**Kurze Aufgabe A:**
Beantworte anhand des Gerichtsurteils, wer den Beschwerdeführer vertritt.
**Kurze Aufgabe B:**
Führe das Gerichtsurteil im Anschluss an seine letzte Zeile fort.

--- Text zum Lesen ---

Urteil vom 20. April 2020  
 
II. öffentlich-rechtliche Abteilung  
 
Besetzung 
Bundesrichter Seiler, Präsident, 
Bundesrichterin Hänni, 
Bundesrichter Beusch, 
Gerichtsschreiber König. 
 
Verfahrensbeteiligte 
A.________, Beschwerdeführer, 
vertreten durch Advokat Daniel Ordás, 
 
gegen  
 
Amt für Migration und Integration des Kantons Aargau, Rechtsdienst, 
 
Gegenstand 
Widerruf der Aufenthaltsbewilligung und Wegweisung, 
 
Beschwerde gegen das Urteil des 
Verwaltungsgerichts des Kantons Aargau, 
2. Kammer, vom 19. Dezember 2019 
(WBE.2019.88 / sw / we). 
 
 
Erwägungen:  
 
1.

--- Datenzeilen ---

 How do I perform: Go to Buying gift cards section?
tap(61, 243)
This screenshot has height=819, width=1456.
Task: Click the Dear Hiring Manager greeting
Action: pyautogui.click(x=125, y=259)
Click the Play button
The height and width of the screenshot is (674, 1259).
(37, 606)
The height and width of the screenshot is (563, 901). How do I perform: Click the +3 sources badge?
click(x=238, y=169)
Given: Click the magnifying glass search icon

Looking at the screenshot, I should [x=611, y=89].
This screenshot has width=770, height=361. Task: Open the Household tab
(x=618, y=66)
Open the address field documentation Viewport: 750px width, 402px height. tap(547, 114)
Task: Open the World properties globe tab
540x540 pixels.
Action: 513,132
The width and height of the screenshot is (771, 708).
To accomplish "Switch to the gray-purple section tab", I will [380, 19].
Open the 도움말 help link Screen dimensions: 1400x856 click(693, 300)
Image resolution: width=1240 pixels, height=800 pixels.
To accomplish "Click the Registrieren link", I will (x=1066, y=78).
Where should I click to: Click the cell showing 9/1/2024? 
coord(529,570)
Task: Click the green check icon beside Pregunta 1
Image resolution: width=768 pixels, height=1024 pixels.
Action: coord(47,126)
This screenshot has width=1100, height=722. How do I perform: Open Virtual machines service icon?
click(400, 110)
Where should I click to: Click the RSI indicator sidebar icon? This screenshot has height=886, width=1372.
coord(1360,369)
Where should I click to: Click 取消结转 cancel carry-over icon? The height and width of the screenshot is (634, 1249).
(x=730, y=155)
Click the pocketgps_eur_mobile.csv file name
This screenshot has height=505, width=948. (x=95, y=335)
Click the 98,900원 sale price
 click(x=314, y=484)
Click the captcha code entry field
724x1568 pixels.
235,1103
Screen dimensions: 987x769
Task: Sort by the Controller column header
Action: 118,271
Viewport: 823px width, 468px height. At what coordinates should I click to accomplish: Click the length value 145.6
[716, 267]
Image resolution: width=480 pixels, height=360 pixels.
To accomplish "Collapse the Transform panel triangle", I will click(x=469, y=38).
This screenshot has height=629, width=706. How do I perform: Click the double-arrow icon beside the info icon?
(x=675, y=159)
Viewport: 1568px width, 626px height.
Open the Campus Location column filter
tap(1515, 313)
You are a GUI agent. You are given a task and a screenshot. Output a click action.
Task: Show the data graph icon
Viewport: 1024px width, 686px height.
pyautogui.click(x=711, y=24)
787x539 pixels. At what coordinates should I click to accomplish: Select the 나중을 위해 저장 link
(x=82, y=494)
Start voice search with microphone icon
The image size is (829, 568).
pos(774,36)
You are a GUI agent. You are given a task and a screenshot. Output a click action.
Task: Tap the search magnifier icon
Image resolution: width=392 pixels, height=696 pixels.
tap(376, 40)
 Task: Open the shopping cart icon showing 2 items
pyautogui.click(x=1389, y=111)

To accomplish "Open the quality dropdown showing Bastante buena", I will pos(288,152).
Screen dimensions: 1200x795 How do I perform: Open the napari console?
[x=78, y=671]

---

**Erwartete Ausgabe A:**
Advokat Daniel Ordás

**Erwartete Ausgabe B:**
1.1. A.________ (geboren 1987) ist tunesischer Staatsangehöriger. Er heiratete am 13. Mai 2016 eine Schweizerin und erhielt eine Aufenthaltsbewilligung zum Verbleib bei seiner Ehefrau. Per 10. Mai 2018 zog er aus der ehelichen Wohnung aus. Wegen der Trennung widerrief das Amt für Migration und Integration Kanton Aargau (MIKA) am 8. Oktober 2018 die Aufenthaltsbewilligung von A.________ und wies ihn aus der Schweiz weg. Die dagegen erhobenen kantonalen Rechtsmittel blieben ohne Erfolg (Einspracheentscheid des MIKA vom 29. Januar 2019, Urteil des Verwaltungsgerichts des Kantons Aargau vom 19. Dezember 2019).  
 
1.2. Mit Beschwerde in öffentlich-rechtlichen Angelegenheiten vom 3. Februar 2020 beantragt A.________ dem Bundesgericht, das angefochtene Urteil sei aufzuheben und das MIKA sei anzuweisen, ihm erneut eine Aufenthaltsbewilligung zu erteilen. Das MIKA und das Verwaltungsgericht des Kantons Aargau beantragen, die Beschwerde sei abzuweisen. Das Staatssekretariat für Migration verzichtete auf Vernehmlassung.  
 
2.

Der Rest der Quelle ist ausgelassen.